● **Exercise instructions**: What is needed is each line of the data below that holds the string "computer".

[Data records]

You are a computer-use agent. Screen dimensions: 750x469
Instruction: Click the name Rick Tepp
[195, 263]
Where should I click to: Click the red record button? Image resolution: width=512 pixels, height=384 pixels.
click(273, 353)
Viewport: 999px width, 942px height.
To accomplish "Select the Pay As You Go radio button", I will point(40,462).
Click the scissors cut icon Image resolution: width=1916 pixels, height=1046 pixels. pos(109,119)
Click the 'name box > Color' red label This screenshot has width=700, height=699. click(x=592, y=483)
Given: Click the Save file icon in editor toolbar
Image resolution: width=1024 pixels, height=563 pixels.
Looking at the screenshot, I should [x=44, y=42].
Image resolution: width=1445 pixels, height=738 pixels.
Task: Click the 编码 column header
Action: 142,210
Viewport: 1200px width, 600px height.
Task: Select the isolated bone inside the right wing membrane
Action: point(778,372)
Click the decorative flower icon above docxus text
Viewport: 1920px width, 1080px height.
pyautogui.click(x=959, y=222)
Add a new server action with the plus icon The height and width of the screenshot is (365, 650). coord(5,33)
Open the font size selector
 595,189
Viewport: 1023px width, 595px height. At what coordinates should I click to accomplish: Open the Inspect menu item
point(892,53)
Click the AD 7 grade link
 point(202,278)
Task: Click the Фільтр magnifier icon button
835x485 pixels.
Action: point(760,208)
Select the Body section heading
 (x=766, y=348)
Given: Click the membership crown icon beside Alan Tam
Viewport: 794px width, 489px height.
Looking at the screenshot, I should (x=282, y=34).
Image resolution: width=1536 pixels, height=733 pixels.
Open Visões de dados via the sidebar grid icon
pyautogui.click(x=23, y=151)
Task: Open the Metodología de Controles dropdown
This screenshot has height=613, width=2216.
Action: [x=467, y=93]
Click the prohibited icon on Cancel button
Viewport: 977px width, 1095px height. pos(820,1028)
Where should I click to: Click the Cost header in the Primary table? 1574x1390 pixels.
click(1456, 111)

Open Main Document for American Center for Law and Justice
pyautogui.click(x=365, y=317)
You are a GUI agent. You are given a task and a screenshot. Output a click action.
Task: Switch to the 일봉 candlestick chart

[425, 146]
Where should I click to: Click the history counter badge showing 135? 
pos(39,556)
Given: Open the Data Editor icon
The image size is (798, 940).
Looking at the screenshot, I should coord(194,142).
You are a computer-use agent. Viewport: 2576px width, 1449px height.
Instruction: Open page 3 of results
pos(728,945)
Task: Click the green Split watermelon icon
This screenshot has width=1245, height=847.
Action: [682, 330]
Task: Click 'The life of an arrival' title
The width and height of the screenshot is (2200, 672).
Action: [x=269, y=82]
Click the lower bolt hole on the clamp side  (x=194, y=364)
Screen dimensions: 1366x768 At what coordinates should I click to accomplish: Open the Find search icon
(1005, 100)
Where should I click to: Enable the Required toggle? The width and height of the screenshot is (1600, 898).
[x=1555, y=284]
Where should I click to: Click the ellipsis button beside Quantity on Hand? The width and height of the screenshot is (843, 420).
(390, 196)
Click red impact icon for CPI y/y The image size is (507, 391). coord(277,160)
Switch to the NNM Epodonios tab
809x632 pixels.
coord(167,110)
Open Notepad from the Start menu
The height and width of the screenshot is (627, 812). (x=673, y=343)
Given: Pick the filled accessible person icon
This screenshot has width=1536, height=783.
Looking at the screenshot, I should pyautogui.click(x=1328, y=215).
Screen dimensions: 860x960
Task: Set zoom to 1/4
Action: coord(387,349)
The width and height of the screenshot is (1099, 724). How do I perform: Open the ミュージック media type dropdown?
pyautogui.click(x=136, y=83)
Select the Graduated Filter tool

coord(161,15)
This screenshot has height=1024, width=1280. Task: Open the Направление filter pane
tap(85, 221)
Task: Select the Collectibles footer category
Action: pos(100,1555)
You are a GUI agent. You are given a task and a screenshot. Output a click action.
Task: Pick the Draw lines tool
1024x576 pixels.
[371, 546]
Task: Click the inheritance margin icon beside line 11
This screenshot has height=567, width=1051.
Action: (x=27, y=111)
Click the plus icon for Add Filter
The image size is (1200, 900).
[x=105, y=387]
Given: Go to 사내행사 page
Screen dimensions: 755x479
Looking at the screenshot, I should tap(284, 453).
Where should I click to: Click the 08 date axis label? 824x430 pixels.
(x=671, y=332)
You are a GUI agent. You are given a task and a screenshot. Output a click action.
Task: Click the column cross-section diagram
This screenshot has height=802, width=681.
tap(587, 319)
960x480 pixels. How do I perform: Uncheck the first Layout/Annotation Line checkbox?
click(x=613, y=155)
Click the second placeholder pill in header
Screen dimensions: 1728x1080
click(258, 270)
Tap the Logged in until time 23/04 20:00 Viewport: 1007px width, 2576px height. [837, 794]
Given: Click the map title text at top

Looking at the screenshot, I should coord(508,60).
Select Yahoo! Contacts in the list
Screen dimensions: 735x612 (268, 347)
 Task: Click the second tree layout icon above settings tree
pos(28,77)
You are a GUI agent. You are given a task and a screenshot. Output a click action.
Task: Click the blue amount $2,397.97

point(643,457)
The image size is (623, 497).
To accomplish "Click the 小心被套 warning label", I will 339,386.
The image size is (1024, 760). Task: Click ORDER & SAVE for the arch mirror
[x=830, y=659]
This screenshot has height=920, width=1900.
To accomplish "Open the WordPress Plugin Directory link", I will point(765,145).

● **Result of this task**:
You are a computer-use agent. Screen dimensions: 750x469
You are a computer-use agent. Viewport: 2576px width, 1449px height.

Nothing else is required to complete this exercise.